Amiloride administered into the carotid artery in animal models reduces CSF secretion by up to 50% [97, 98]. But these studies have not used clinically relevant doses or routes of delivery.

Octreotide has been hypothesised to manipulate CSF secretion as there are somatostatin receptors on the choroid plexus [99]. A prospective open-label study of 26 patients reported resolution of papilloedema in 92% of cases however cautious interpretation is needed in the absence of a control group [100].

Topiramate utility in IIH has been suggested by an open label study which randomly assigned 40 patients to acetazolamide or topiramate. They demonstrated treatment equivalence with all patients experiencing improvement in visual fields (ICP was not measured) [101]. Topiramate may have additional advantages in IIH as it can induce weight loss and has efficacy as a migraine preventive therapy [102‐105]. Recently reported in vivo studies demonstrated that both subcutaneous and oral administration of topiramate significantly lowers ICP in rodents whilst other drugs tested, including acetazolamide, furosemide, amiloride and octreotide, did not significantly reduce ICP [106].

Future therapies would ideally control ICP acutely as well as treat the underlying disease process through weight loss.
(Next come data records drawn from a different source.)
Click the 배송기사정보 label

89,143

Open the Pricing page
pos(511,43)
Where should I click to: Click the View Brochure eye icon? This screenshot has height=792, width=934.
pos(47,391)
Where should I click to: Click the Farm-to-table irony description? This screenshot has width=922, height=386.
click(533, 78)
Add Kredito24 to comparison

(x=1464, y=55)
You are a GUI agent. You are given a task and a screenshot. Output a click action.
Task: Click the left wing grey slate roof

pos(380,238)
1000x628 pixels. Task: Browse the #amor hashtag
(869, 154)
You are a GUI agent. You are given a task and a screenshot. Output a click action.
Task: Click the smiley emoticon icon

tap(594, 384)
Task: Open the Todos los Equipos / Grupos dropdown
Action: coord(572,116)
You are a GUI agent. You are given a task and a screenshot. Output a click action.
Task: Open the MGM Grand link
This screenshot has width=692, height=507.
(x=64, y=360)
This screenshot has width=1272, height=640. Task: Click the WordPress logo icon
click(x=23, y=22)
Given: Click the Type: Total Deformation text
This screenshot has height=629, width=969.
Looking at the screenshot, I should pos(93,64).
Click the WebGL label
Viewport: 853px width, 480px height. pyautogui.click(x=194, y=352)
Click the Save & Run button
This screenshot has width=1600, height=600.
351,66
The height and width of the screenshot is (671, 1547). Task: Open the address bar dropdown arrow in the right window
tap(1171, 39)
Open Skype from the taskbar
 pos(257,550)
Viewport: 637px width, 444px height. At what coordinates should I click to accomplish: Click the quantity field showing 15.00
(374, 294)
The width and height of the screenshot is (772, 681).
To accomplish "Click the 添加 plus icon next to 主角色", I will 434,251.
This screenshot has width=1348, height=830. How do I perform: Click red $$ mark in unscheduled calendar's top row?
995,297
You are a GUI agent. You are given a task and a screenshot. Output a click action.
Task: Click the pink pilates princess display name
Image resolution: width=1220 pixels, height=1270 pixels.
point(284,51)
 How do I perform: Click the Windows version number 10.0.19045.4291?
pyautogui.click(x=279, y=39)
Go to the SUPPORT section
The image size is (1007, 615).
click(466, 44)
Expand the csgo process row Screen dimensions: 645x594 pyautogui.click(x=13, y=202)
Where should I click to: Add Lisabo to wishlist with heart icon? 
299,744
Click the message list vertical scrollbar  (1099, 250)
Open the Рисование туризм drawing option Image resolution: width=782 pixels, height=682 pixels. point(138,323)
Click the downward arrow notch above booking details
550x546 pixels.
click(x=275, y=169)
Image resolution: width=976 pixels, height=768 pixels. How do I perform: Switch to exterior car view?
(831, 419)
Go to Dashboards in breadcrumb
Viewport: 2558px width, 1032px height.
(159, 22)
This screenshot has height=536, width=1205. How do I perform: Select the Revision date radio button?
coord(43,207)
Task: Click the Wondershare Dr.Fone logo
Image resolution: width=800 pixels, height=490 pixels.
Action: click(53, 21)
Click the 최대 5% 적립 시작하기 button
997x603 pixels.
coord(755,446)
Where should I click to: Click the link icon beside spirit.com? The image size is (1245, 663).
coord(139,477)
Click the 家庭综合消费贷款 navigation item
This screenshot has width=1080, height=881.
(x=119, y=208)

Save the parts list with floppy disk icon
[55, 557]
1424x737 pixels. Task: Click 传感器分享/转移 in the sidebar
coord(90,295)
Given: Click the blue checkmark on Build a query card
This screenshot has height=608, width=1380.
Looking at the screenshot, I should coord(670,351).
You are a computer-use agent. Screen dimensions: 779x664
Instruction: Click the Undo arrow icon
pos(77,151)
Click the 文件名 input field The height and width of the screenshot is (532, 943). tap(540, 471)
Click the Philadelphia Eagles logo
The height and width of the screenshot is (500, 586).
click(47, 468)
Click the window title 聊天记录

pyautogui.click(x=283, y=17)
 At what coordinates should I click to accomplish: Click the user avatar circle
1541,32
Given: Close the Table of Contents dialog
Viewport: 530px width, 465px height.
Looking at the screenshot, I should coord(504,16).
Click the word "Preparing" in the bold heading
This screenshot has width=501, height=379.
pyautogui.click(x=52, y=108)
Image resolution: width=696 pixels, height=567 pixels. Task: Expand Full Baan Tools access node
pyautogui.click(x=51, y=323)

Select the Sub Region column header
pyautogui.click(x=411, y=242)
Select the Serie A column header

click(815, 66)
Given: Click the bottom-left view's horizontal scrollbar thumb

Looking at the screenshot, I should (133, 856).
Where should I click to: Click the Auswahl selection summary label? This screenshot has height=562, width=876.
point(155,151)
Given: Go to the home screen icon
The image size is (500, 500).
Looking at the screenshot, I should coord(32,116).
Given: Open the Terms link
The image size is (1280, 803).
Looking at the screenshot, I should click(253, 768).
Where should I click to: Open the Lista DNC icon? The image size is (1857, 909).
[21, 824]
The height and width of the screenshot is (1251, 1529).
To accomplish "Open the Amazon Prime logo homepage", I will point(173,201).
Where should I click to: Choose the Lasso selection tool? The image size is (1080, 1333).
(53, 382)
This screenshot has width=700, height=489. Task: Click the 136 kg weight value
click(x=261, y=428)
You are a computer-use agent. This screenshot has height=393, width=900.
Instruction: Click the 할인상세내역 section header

There is growing interest in the role of gut neuro peptides in IIH. The gut peptide glucagon-like peptide-1 (GLP-1) regulates insulin secretion and weight, and currently GLP-1 mimetic drugs are used extensively to treat diabetes (without risk of hypoglycaemia) and obesity [107]. Recent in vitro assays have demonstrated that the GLP-1 receptor agonist exendin-4 reduces CSF secretion [108]. Additionally, clinically relevant doses of exendin-4 dramatically reduced ICP in rodents with raised ICP (44% reduction in ICP within 10 min of dosing with effect maintained for 24 h [108]. A clinical trial is currently underway exploring the physiological effects of exenatide in reducing ICP in IIH.

Therapeutic agents inhibiting the actions of 11Beta hydroxysteroid dehydrogenase type 1 (11β-HSD1) have been proposed in IIH. 11β-HSD1 is an enzyme which converts inactive cortisone to active cortisol and consequently regulates local cortisol availability, a key determinant of fluid secretion [109]. 11β-HSD1 inhibitors have been shown to reduce intraocular pressure through reduction of aqueous humour production by the ocular ciliary body [110]. Akin to this mechanism, 11β-HSD1 is functionally active in the CSF secreting choroid plexus epithelial cells [111]. In patients with IIH, reduction in ICP correlates with reduction in global 11β-HSD1 activity measures [111]. 11β-HSD1 inhibitors have been developed to treat obesity and metabolic syndrome. A phase 2 randomised controlled trial has been conducted in IIH which assesses a specific 11β-HSD1 inhibitor (AZ4017), results are awaited [112].